### Stated problem:
Return the following listing verbatim, reproducing every line in full and without alteration.

========================

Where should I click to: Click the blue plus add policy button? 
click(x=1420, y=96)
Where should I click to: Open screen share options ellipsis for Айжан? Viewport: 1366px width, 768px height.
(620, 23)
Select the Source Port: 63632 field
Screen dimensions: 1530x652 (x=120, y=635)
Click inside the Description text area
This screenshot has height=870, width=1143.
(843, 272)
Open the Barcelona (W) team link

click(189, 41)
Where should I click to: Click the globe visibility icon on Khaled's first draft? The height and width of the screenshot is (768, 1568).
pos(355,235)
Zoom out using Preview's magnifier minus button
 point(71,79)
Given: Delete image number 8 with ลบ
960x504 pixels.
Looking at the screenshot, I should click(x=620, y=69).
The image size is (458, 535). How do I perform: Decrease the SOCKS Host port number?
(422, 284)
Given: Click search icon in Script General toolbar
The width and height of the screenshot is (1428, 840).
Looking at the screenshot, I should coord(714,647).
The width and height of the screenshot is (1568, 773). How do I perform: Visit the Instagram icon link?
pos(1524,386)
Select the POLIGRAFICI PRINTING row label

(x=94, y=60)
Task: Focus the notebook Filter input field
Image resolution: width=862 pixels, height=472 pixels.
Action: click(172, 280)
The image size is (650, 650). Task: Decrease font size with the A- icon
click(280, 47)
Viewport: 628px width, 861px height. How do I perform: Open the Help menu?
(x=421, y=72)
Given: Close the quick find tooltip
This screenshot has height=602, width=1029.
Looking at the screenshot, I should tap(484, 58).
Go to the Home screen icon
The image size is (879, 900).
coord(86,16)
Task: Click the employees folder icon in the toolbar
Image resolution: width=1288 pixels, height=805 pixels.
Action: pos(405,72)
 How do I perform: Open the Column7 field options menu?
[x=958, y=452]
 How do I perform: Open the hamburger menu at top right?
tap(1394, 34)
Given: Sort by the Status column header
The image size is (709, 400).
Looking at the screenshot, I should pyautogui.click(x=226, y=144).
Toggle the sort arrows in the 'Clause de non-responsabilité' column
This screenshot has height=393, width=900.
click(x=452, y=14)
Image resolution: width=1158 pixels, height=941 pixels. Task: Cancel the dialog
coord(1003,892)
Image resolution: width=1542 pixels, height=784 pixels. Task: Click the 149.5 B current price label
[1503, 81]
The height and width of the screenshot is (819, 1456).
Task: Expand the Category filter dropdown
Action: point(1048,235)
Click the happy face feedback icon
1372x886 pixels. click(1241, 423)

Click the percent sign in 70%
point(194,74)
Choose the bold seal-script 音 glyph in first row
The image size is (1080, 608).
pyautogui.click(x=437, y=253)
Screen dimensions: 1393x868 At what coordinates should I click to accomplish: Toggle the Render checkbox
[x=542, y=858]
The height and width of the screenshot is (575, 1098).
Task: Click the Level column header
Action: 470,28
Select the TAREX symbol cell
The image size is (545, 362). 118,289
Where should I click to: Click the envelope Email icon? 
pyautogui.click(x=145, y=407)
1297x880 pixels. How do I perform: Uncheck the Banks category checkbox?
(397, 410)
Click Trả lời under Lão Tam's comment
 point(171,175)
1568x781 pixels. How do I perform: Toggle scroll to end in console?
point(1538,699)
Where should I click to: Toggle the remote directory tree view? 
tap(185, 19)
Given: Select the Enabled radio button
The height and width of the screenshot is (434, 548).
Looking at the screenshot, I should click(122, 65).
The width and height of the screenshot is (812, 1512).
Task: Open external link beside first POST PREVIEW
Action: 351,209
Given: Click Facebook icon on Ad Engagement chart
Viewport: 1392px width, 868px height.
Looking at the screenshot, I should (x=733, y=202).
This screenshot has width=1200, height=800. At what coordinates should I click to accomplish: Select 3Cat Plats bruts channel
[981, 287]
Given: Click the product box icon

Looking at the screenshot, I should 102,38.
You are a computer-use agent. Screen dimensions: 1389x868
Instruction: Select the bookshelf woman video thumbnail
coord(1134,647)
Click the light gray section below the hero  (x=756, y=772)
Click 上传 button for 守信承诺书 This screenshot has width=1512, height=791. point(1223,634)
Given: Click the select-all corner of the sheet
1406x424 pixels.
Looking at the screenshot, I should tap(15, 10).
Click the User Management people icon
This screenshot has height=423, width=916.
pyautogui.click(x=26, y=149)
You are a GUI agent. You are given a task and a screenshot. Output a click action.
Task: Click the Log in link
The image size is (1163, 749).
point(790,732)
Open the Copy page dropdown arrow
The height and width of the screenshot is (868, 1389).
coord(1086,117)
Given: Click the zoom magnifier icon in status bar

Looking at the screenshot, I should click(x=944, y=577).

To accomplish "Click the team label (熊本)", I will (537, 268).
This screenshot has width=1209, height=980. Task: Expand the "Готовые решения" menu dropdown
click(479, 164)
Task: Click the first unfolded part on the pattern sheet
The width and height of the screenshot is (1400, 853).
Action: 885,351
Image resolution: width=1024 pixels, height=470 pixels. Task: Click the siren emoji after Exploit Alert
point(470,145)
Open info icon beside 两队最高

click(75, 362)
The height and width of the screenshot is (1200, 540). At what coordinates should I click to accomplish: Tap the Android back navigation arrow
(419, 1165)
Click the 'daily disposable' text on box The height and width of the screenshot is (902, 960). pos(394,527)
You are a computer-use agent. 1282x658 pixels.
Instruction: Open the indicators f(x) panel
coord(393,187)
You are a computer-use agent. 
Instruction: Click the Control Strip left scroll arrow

========================

### Task response:
Where should I click to: Click the blue plus add policy button? 
click(x=1420, y=96)
Where should I click to: Open screen share options ellipsis for Айжан? Viewport: 1366px width, 768px height.
(620, 23)
Select the Source Port: 63632 field
Screen dimensions: 1530x652 (x=120, y=635)
Click inside the Description text area
This screenshot has height=870, width=1143.
(843, 272)
Open the Barcelona (W) team link

click(189, 41)
Where should I click to: Click the globe visibility icon on Khaled's first draft? The height and width of the screenshot is (768, 1568).
pos(355,235)
Zoom out using Preview's magnifier minus button
 point(71,79)
Given: Delete image number 8 with ลบ
960x504 pixels.
Looking at the screenshot, I should click(x=620, y=69).
The image size is (458, 535). How do I perform: Decrease the SOCKS Host port number?
(422, 284)
Given: Click search icon in Script General toolbar
The width and height of the screenshot is (1428, 840).
Looking at the screenshot, I should coord(714,647).
The width and height of the screenshot is (1568, 773). How do I perform: Visit the Instagram icon link?
pos(1524,386)
Select the POLIGRAFICI PRINTING row label

(x=94, y=60)
Task: Focus the notebook Filter input field
Image resolution: width=862 pixels, height=472 pixels.
Action: click(172, 280)
The image size is (650, 650). Task: Decrease font size with the A- icon
click(280, 47)
Viewport: 628px width, 861px height. How do I perform: Open the Help menu?
(x=421, y=72)
Given: Close the quick find tooltip
This screenshot has height=602, width=1029.
Looking at the screenshot, I should tap(484, 58).
Go to the Home screen icon
The image size is (879, 900).
coord(86,16)
Task: Click the employees folder icon in the toolbar
Image resolution: width=1288 pixels, height=805 pixels.
Action: pos(405,72)
 How do I perform: Open the Column7 field options menu?
[x=958, y=452]
 How do I perform: Open the hamburger menu at top right?
tap(1394, 34)
Given: Sort by the Status column header
The image size is (709, 400).
Looking at the screenshot, I should pyautogui.click(x=226, y=144).
Toggle the sort arrows in the 'Clause de non-responsabilité' column
This screenshot has height=393, width=900.
click(x=452, y=14)
Image resolution: width=1158 pixels, height=941 pixels. Task: Cancel the dialog
coord(1003,892)
Image resolution: width=1542 pixels, height=784 pixels. Task: Click the 149.5 B current price label
[1503, 81]
The height and width of the screenshot is (819, 1456).
Task: Expand the Category filter dropdown
Action: point(1048,235)
Click the happy face feedback icon
1372x886 pixels. click(1241, 423)

Click the percent sign in 70%
point(194,74)
Choose the bold seal-script 音 glyph in first row
The image size is (1080, 608).
pyautogui.click(x=437, y=253)
Screen dimensions: 1393x868 At what coordinates should I click to accomplish: Toggle the Render checkbox
[x=542, y=858]
The height and width of the screenshot is (575, 1098).
Task: Click the Level column header
Action: 470,28
Select the TAREX symbol cell
The image size is (545, 362). 118,289
Where should I click to: Click the envelope Email icon? 
pyautogui.click(x=145, y=407)
1297x880 pixels. How do I perform: Uncheck the Banks category checkbox?
(397, 410)
Click Trả lời under Lão Tam's comment
 point(171,175)
1568x781 pixels. How do I perform: Toggle scroll to end in console?
point(1538,699)
Where should I click to: Toggle the remote directory tree view? 
tap(185, 19)
Given: Select the Enabled radio button
The height and width of the screenshot is (434, 548).
Looking at the screenshot, I should click(122, 65).
The width and height of the screenshot is (812, 1512).
Task: Open external link beside first POST PREVIEW
Action: 351,209
Given: Click Facebook icon on Ad Engagement chart
Viewport: 1392px width, 868px height.
Looking at the screenshot, I should (x=733, y=202).
This screenshot has width=1200, height=800. At what coordinates should I click to accomplish: Select 3Cat Plats bruts channel
[981, 287]
Given: Click the product box icon

Looking at the screenshot, I should 102,38.
You are a computer-use agent. Screen dimensions: 1389x868
Instruction: Select the bookshelf woman video thumbnail
coord(1134,647)
Click the light gray section below the hero  (x=756, y=772)
Click 上传 button for 守信承诺书 This screenshot has width=1512, height=791. point(1223,634)
Given: Click the select-all corner of the sheet
1406x424 pixels.
Looking at the screenshot, I should tap(15, 10).
Click the User Management people icon
This screenshot has height=423, width=916.
pyautogui.click(x=26, y=149)
You are a GUI agent. You are given a task and a screenshot. Output a click action.
Task: Click the Log in link
The image size is (1163, 749).
point(790,732)
Open the Copy page dropdown arrow
The height and width of the screenshot is (868, 1389).
coord(1086,117)
Given: Click the zoom magnifier icon in status bar

Looking at the screenshot, I should click(x=944, y=577).

To accomplish "Click the team label (熊本)", I will (537, 268).
This screenshot has width=1209, height=980. Task: Expand the "Готовые решения" menu dropdown
click(479, 164)
Task: Click the first unfolded part on the pattern sheet
The width and height of the screenshot is (1400, 853).
Action: 885,351
Image resolution: width=1024 pixels, height=470 pixels. Task: Click the siren emoji after Exploit Alert
point(470,145)
Open info icon beside 两队最高

click(75, 362)
The height and width of the screenshot is (1200, 540). At what coordinates should I click to accomplish: Tap the Android back navigation arrow
(419, 1165)
Click the 'daily disposable' text on box The height and width of the screenshot is (902, 960). pos(394,527)
You are a computer-use agent. 1282x658 pixels.
Instruction: Open the indicators f(x) panel
coord(393,187)
You are a computer-use agent. 
Instruction: Click the Control Strip left scroll arrow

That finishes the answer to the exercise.